Wednesday, October 18, 2017

New Scary Medicine

My vision is still pretty blurry.  It's to the point where I'm pretty annoyed with how slowly it's coming back.  It's frustrating living in a hazy world.  I want to read books.  Heck, I want to be able to read my mail, or documents I print to make sure that they are correct.  Super thankful for technology, because if I couldn't work right now, I'd probably have gone crazy.  But it's still hard to feel like I'm not as productive as I could be, to feel limited.  I just want to feel normal.  I misjudged a curb yesterday and fell badly on Main Street.  Two of my coworkers saw it, so it was super embarrassing.  My leg is badly bruised, and I pulled something in my arm catching myself.  I'm ready not to do that again.

I'll be starting on methotrexate next week.  Methotrexate is a chemotherapy drug, an antibetabolite.  It works to suppress the immune system, by blocking an enzyme needed for cells to live.   Methotrexate originally got it's use in the 1950s as a treatment for leukemia and other cancers.  The American Uveitis Society indicates that "In patients treated with methotrexate, the medicine has been shown to preserve or improve vision, decrease signs and symptoms of inflammation, spare the use of corticosteroids, and allow the performance of surgical procedures, such as the removal of cataracts, to proceed safely."

Methotrexate is an injection that I'll give myself weekly.  I was able to pick it up from the pharmacy today, but I have to go on Tuesday to the doctor's office to be trained on how to inject it.  It has a ton of crazy side effects.  One important one is that you cannot get pregnant while taking it.  This is something I rarely talk about, but I will never have kids.  It was decided for me long ago in a doctor's office at Children's Hospital that the effort to put my body through a pregnancy was not worth it to me.  But it's different to have to think "ok, if by some random chance I did miraculously get pregnant, that would be the end of it."   It's weird to have three doctors remind you that you indeed cannot have a baby right now.

There's also pretty major concerns for your liver on this medicine.   You have to take folic acid with it in order to try to ward off some of the side effects.  Monthly bloodwork will be done to monitor everything.  Since it suppresses your immune system, there's always the important risk that it's so much easier to become sick with infections.  My entire life is lived in the public.  I live in a world of public meetings, events, public transportation....heck, I even live in a hotel.  Germs are all around me.  The risk of infections scares me.  The last drug I took that was similar to methotrexate was in 2011 and it made me horribly ill, with nausea and vomiting and fevers, as well as affected my pancreas.  But the risk of going blind is too severe to not try the meds.

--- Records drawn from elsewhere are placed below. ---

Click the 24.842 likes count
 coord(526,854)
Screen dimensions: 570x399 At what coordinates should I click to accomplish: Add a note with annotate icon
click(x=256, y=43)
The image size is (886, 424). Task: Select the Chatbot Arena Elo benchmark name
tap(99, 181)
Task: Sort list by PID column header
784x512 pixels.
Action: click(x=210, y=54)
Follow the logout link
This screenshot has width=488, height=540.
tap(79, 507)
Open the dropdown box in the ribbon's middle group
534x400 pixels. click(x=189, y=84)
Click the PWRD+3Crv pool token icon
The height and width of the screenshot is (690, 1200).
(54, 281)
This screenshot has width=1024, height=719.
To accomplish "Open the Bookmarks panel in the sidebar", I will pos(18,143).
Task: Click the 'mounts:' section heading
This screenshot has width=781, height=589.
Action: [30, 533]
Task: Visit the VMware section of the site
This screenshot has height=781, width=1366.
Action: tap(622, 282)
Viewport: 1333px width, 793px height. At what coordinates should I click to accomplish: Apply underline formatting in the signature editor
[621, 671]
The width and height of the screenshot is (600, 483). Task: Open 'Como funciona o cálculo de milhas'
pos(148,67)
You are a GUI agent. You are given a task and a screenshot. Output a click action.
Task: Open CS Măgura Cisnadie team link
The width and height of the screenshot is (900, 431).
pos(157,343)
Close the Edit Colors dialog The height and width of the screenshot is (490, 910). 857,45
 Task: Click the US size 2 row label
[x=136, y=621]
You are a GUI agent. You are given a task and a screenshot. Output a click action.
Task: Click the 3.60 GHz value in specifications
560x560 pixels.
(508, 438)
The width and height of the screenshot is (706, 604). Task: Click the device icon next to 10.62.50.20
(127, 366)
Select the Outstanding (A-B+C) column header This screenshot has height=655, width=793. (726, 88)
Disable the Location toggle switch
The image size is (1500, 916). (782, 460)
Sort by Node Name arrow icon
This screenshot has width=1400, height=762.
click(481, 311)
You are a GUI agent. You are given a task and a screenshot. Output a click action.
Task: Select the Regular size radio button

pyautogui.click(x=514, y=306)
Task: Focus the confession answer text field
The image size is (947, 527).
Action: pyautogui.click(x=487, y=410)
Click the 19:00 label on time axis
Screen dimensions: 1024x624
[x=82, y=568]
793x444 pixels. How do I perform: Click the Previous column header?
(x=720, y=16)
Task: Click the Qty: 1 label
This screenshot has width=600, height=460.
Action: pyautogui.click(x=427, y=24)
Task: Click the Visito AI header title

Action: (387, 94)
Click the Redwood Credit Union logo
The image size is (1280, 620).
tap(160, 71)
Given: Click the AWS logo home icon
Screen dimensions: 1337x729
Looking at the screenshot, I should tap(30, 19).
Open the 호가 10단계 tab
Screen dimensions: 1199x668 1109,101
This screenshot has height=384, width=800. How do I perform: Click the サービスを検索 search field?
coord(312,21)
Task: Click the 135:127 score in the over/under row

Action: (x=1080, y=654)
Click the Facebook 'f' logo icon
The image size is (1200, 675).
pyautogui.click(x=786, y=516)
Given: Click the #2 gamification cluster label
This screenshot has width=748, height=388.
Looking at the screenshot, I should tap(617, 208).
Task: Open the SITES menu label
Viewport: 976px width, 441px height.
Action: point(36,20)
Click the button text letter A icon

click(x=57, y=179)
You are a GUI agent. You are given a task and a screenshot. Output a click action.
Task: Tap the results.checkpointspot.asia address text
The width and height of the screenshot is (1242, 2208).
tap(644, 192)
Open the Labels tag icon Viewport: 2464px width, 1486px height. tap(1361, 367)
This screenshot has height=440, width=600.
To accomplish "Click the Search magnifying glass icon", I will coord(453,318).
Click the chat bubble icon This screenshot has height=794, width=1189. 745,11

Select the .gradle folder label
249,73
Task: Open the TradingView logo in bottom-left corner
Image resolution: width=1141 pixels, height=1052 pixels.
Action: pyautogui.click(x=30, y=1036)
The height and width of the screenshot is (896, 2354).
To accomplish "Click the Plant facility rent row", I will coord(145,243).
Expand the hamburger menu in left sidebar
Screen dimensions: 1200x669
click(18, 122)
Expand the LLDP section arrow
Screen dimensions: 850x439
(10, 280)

Can you tell I've been doing research?  I'm so thankful for my chemistry/biology background (I was almost a chemistry teacher).  It helps to understand everything that is going on in my body.  I agonize over drug choices.  My doctors are often amazed at my knowledge and the amount of information I insist on before I'll take any medicines.  Heck, I don't even eat processed cheese...why would I be any less picky with a medicine?

Speaking of processed cheese....a cooking blog I follow does an "Unprocessed October" where you challenge yourself to eat only unprocessed foods for the month.  It's been interesting to read the posts, since most of my life these days is unprocessed foods.  I could do better, even as I write this I'm snacking on a Yoplait Whipped Chocolate Yogurt.  I may try to do an entire challenge and really commit to cutting out those few things left in my diet that are a little more processed.  Maybe make my own yogurt and breads (is flour too processed for an unprocessed challenge?) and switch to homemade peanut butter cups using my natural peanut butter.   It's getting to be the end of Farmer's Market season, so fruits and veggies will be more limited options-wise, which is when I tend to get a bit lazier about food.  I try really hard to eat in season, and I'm so thankful for my farmers who help make that possible!  And my diet is super reasonable already, I already make sure I try to buy the freshest, highest quality ingredients.  I cringe anytime anyone suggests I change anything in my diet when I tell them about my ulcerative colitis.  Because first off, it's not caused by food and second off, I already spend so much time and energy thinking about every thing I put into my mouth.

Anyways, I see the eye doctor again next week.  Hopefully by then, I'll be able to start tapering the eyedrops.  We're going to do it really slowly, to ensure that it doesn't come back, which is common in uveitis if tapered too fast.  I've started tapering the oral prednisone, going from 30 mg a day to 27.5 mg a day.  Slowest taper ever, but I'm too afraid to rush it.  Eight days of being legally blind and 21 days of vision loss will change your life a little.